→ **DOCUMENT SEGMENT**
Secondly, I’ll assume that, for any two worlds \(W_i, W_j \in {\mathcal {W}}\), we don’t have any reason to think that \(W_i\) will better satisfy Sia’s desires than \(W_j\) will. So, for any \(i, j \in \{ 1 \dots N \}\), our expectation of the value of \(D_i\) should equal our expectation of the value of \(D_j\).

  1. (2)

    For any \(i, j \in \{ 1 \dots N \}\),

    $$\begin{aligned} {\mathbb {E}}_Q[D_i] = \int _{-\infty }^\infty x \cdot q_{i}(x) \,\, dx = \int _{-\infty }^\infty x \cdot q_j(x) \,\, dx = {\mathbb {E}}_Q[D_j] \end{aligned}$$

I’ll call this common expectation ‘\(\mu\)’. \(\mu\) is our expectation of the degree to which Sia’s desires will be satisfied at any particular world.

Thirdly, I’ll assume that we’ve no more reason to think that Sia’s desires are going to be satisfied to degree \(\mu + x\) than we have to think that her desires are going to be satisfied to degree \(\mu - x\). That is: I’ll assume that each probability density function \(q_i\) is symmetric around the mean \(\mu\).

  1. (3)

    For each \(i \in \{ 1 \dots N \}\) and each \(x \in \mathbb {R}\), \(q_i(\mu + x) = q_i(\mu - x)\).

And finally, I’ll assume that learning how well satisfied Sia’s desires are at some worlds doesn’t tell us how well satisfied her desires are at other worlds.

  1. (4)

    The random variables \(D_1, D_2, \dots D_N\) are mutually independent.

If these four conditions are satisfied, then I’ll say that Sia’s desires are ‘sampled randomly’.

Proposition 3

If Sia’s desires are sampled randomly, then, for any two acts \(A, B \in {\mathcal {A}}\), the probability that Sia’s desires make A more rational than B is equal to the probability that Sia’s desires make B more rational than A.

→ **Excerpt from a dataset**
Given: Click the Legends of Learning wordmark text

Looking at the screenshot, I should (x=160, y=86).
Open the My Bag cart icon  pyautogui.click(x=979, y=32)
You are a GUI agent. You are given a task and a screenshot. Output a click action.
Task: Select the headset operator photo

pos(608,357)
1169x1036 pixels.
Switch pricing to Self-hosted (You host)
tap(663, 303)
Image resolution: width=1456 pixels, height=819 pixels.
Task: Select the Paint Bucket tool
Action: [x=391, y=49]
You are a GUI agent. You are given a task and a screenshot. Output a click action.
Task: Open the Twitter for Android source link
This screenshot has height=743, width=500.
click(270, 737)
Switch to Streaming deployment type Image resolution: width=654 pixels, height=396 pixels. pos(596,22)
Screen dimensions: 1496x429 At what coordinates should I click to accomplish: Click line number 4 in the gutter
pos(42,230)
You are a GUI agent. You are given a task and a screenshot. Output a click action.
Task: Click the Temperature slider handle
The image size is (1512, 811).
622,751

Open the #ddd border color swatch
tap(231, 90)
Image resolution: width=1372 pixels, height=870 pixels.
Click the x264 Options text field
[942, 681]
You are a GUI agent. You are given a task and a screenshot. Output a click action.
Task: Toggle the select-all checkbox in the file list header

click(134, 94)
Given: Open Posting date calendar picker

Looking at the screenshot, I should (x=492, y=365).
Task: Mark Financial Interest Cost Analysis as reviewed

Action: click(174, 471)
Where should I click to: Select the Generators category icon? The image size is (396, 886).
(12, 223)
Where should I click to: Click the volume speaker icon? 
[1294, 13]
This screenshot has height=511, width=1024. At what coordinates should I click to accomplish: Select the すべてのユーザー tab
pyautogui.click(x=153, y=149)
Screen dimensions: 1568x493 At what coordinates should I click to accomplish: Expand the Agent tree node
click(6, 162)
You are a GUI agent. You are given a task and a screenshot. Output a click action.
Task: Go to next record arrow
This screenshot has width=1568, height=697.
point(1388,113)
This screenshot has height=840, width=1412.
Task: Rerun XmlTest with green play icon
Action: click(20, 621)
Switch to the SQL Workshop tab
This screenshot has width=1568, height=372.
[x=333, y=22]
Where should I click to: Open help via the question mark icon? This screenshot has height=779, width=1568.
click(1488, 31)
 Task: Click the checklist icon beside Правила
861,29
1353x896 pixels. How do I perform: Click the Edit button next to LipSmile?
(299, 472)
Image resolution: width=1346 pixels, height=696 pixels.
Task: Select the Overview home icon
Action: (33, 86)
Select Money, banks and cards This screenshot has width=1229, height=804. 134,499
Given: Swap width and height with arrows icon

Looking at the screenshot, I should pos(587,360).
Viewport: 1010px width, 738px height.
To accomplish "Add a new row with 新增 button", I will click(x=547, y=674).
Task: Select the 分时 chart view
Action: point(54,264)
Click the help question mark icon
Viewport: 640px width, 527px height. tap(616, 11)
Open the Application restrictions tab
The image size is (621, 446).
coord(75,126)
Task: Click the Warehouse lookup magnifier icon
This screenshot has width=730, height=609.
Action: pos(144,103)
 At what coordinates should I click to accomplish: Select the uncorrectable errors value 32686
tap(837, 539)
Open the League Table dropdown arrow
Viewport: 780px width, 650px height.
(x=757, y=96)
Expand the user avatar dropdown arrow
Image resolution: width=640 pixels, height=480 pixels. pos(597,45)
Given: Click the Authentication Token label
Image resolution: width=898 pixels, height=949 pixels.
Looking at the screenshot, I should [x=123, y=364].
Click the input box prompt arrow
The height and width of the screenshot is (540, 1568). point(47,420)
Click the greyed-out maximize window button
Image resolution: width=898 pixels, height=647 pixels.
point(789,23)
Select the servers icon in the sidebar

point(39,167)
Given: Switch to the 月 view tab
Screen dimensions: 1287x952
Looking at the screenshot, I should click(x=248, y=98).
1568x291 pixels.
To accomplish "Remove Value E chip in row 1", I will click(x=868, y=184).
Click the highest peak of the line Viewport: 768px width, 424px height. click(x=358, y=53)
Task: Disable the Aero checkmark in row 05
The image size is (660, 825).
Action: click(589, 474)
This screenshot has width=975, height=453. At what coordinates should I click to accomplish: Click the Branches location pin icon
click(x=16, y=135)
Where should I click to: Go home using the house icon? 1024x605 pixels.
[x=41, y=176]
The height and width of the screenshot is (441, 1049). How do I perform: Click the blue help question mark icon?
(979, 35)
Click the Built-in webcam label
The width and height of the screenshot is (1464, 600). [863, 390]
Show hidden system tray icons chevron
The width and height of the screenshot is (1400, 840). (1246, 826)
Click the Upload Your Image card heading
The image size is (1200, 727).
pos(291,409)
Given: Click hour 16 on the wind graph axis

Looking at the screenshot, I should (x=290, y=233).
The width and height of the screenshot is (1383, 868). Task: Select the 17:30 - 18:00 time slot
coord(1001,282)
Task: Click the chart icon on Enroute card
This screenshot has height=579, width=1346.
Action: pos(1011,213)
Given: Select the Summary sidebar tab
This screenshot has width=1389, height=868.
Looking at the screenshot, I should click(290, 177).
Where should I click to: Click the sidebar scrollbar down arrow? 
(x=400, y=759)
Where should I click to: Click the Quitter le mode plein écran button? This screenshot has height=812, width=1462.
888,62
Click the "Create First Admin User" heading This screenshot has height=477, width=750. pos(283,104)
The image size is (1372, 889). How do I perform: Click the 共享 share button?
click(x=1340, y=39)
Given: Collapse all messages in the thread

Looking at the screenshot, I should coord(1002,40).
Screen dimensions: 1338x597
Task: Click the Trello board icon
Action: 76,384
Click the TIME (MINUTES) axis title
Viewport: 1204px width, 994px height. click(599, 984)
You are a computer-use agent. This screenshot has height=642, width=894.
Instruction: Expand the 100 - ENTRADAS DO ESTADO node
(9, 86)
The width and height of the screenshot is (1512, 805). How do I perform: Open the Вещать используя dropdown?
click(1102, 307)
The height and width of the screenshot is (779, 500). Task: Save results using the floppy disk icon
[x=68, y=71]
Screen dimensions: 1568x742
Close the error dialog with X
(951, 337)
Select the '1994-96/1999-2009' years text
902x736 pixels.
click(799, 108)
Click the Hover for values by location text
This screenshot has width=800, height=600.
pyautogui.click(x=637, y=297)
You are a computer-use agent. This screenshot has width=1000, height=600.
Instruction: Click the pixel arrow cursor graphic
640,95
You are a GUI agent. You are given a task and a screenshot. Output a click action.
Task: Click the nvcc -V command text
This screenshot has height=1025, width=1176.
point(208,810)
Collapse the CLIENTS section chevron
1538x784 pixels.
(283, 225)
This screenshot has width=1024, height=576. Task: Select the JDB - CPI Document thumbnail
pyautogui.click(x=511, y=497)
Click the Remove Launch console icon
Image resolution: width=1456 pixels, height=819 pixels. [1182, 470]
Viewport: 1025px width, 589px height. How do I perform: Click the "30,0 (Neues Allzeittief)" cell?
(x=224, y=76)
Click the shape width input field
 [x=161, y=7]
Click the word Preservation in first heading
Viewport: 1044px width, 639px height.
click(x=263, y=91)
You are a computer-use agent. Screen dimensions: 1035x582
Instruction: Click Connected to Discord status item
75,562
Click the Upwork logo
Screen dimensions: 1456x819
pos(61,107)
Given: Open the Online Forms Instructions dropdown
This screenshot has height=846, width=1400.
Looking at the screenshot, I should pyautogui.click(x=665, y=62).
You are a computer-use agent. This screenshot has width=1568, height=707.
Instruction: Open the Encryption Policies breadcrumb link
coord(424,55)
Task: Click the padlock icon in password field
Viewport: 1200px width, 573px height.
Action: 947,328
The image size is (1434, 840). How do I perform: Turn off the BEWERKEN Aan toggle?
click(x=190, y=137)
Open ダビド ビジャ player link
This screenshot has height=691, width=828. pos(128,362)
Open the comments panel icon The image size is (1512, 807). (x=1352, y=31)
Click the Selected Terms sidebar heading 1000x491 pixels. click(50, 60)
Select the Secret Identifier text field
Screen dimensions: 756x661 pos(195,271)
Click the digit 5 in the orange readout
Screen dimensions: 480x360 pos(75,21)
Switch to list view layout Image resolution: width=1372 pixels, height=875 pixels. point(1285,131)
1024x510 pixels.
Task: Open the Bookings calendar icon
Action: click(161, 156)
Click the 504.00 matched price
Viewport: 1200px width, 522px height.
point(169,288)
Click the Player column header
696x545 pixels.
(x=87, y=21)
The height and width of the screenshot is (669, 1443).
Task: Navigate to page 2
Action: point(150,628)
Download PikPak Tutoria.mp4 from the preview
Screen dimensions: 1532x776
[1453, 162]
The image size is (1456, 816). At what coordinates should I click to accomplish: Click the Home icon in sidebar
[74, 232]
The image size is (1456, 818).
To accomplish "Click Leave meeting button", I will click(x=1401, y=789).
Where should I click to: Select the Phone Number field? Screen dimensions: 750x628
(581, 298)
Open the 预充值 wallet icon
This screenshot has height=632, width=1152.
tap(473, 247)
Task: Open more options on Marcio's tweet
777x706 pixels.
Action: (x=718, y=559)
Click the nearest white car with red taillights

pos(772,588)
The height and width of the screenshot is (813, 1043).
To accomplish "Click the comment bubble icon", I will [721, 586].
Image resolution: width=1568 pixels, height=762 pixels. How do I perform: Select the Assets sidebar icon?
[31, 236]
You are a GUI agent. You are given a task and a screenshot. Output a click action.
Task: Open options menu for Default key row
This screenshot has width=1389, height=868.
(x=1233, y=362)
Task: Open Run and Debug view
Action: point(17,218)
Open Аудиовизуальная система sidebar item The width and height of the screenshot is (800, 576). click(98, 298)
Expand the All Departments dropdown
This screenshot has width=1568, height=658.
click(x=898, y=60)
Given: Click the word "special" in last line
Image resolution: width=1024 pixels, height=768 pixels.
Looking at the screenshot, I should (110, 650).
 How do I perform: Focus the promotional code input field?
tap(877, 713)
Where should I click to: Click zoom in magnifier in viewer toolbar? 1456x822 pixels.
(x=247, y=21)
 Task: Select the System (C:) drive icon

→ **WRITTEN INSTRUCTION 1**
Answer these questions from the passage on Sia's desires:
(a) What name is given to the common expectation of the values of D_i?
(b) What does condition (4) state about the random variables D_1, D_2, … D_N?
(c) What phrase is used for Sia's desires when all four conditions hold?
→ **WRITTEN INSTRUCTION 2**
Echo the part of the passage on Sia's desires that opens with the words containing "I’ll call this" and closes with "the mean \(\mu\).", character for character.
→ **WRITTEN INSTRUCTION 3**
Carry on the passage on Sia's desires from its last sentence.

→ **RIGHT ANSWER 1**
(a) ‘μ’
(b) They are mutually independent.
(c) ‘Sampled randomly’

→ **RIGHT ANSWER 2**
I’ll call this common expectation ‘\(\mu\)’. \(\mu\) is our expectation of the degree to which Sia’s desires will be satisfied at any particular world.

Thirdly, I’ll assume that we’ve no more reason to think that Sia’s desires are going to be satisfied to degree \(\mu + x\) than we have to think that her desires are going to be satisfied to degree \(\mu - x\). That is: I’ll assume that each probability density function \(q_i\) is symmetric around the mean \(\mu\).

→ **RIGHT ANSWER 3**
Proof

First, notice that whether A is more or less rational than B does not change if we replace Sia’s desires with a positive affine transformation of those desires. That is, if \(\hat{D}\) is a positive affine transformation of D, then \({\mathbb {E}}_{P_A}[D] \geqslant {\mathbb {E}}_{P_B}[D]\) iff \({\mathbb {E}}_{P_A}[\hat{D}] \geqslant {\mathbb {E}}_{P_B}[\hat{D}]\). So, if Sia’s desires are D, we can let \(\hat{D} =_{df} D - \mu\), where \(\mu\) is our expectation of the degree to which Sia’s desires will be satisfied at any world (measured in the units of D). Having performed this transformation, our expectation of the degree to which Sia’s desires will be satisfied, in the units of \(\hat{D}\), will be zero. For \({\mathbb {E}}_Q[\hat{D}_i] = {\mathbb {E}}_Q[D_i - \mu ] = {\mathbb {E}}_Q[D_i] - \mu = \mu - \mu = 0\). I will use the units of the ‘shifted’ scale \(\hat{D}\) for the remainder of the proof.

Next, consider the random variable \(Z = {\mathbb {E}}_{P_A}[\hat{D}] - {\mathbb {E}}_{P_B}[\hat{D}]\). If Z is positive, then Sia’s desires make A more rational than B. If Z is negative, then her desires make B more rational than A. Zero, and her desires make A and B equally rational. Note that Z is a linear combination of the random variables \(\hat{D}_i\)

$$\begin{aligned} Z&= \sum _{i=1}^N \hat{D}_i \cdot P_A(W_i) \,-\, \sum _{i=1}^N \hat{D}_i \cdot P_B(W_i) \\&= \sum _{i=1}^N \left[ P_A(W_i) - P_B(W_i) \right] \cdot \hat{D}_i \end{aligned}$$

Let \(c_i = P_A(W_i) - P_B(W_i)\). Then, \(Z = \sum _{i=1}^N c_i \cdot \hat{D}_i\).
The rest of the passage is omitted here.